ホントに毎年言ってますが、気が付いたら半年終わってた。特に今年は改元とロングなゴルデンウイークも相まって移り変わりがめまぐるしかったですね。また個人的には、息子の高校受験から入学までの1~4月の記憶がぼんやりしています。

 

さてシリーズでお送りしています「チラシの作り方」も今回で7回目。このコラムはセンスや美意識などの感覚的な要素に頼らない極力数量化できる方向でチラシの作り方を記すことを目標にしてきました。

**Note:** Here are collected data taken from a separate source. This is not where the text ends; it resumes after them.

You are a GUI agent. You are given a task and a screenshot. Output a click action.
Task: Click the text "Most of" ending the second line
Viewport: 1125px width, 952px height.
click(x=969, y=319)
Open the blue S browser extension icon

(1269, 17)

なぜなら一般の方々のデザインがうまくいっていないことの原因が、センスの有無というよりは守らないといけない基本的なデザインのルールをよく理解していないからだと思っているからです。さらに言えばプロフェッショナルのデザイナーにとっても大切なことの9割ぐらいはこのルールを守るということで、本人のセンスを試されるのは残りの1割かそれ以下の部分だと思っています。

 

前回は「ジャンプ率」と「余白」と題して、あるグループと別のグループとのサイズの差、タイトルとそれに続く本文のフォントのサイズを例に、差が大きなもの(ジャンプ率大)はインパクトがあり伝わりやすいけれども高級感には欠ける、逆に差が小さなもの(ジャンプ率小)は目立ちにくいけれども高級感があるという話をしました。また余白を調整することによって高級な雰囲気や親しみやすい雰囲気を作ることが出来ることも。このふたつの要素はどこかに正解があるわけではなくチラシで告知したい内容に合わせてコントロールすべきものです。

 

「行送り」と「行長」と「行間」

今回は「行送り」と「行長」です。行送りとは文字の下ラインと次の行の文字の下ラインとの間隔を指します。似た用語で「行間」というものがありますが、これは文字の下ラインと次の行の上ラインとの間隔を表します。混同しがちな言葉なのでご注意ください。行長は長い文章を配する時の一行の長さを指します。下にサンプルを載せましたのでぜひご覧ください。

 

行送りの適切なサイズ

大前提としてチラシにはあまり長い文章はふさわしくありませんが、イベントのくわしい説明などを長文で行う場合はストレスなく読んでもらうための工夫が必要です。そのために適切な行送りと行長が必要なのです。前回のジャンプ率と余白とは違い、今回は正解があります。まず行送りのサイズとして適当な値は文字サイズの1.5〜2.0倍と言われています。一行読み終わった後で次の行へ目線を移動させる時に行送りが小さいと次の行の頭を判別するのが難しく、逆に行送りが大きいと目線の移動距離が長く読むのが煩わしくなります。以下のサンプルをご覧ください。

 

 

行長の適切なサイズ

次に行長ですが、標準的な一行の文字数は15〜35文字だと言われています。横書きの場合、一行を読み終えた読者は次の行を読むために視線を左斜め下へ移動させますが、この束の間、人は読むという作業を小休止しています。これは水泳の息継ぎに例えることができます。一行が長い、つまり息継ぎの間隔が長ければ苦しい思いをするでしょうし、一行が短いと頻繁に息継ぎをすることになり十分なスピードを得られないでしょう。文章をストレスなく読んでもらうためには適度なリズムが必要なのです。一行の文字数が少ない場合は短い文章の間にあまりにも多く息継ぎが入るため、読点の多い文章のように読みづらくなってしまいます。またあまりにも一行の文字数が長い文章は行送りが大きい文章と同様一行を読み終えて次の行へ移る際の目線の移動距離が長くなりすぎるのです。

 

 

まとめ

以上、今回は「行送り」と「行長」のお話をしました。長い文章を心地よく読んでもらうためには文字を配置するリズムが大事だという事ですね。ただ行送り1.5〜2倍、一行15〜35文字というのはあくまでも基準の値であり、この次のステップでは自分自身で究極のリズムを発見するのも大切な事だと思います。それがその人独自のセンスというものに繋がります。

 

 

最近の梅雨は以前の梅雨とは違い、短い間に大量に降り各地に災害をもたらすようになってきました。私自身も以前より気象情報によく耳を傾けるようになり、折りたたみ傘をずっと持ち歩くようになりました。まさかと思うようなことが突然起こりますので、みなさまもくれぐれも過信なきようあやふやなこの季節をお過ごしください。では次回は残暑の季節にまたお会いしましょう。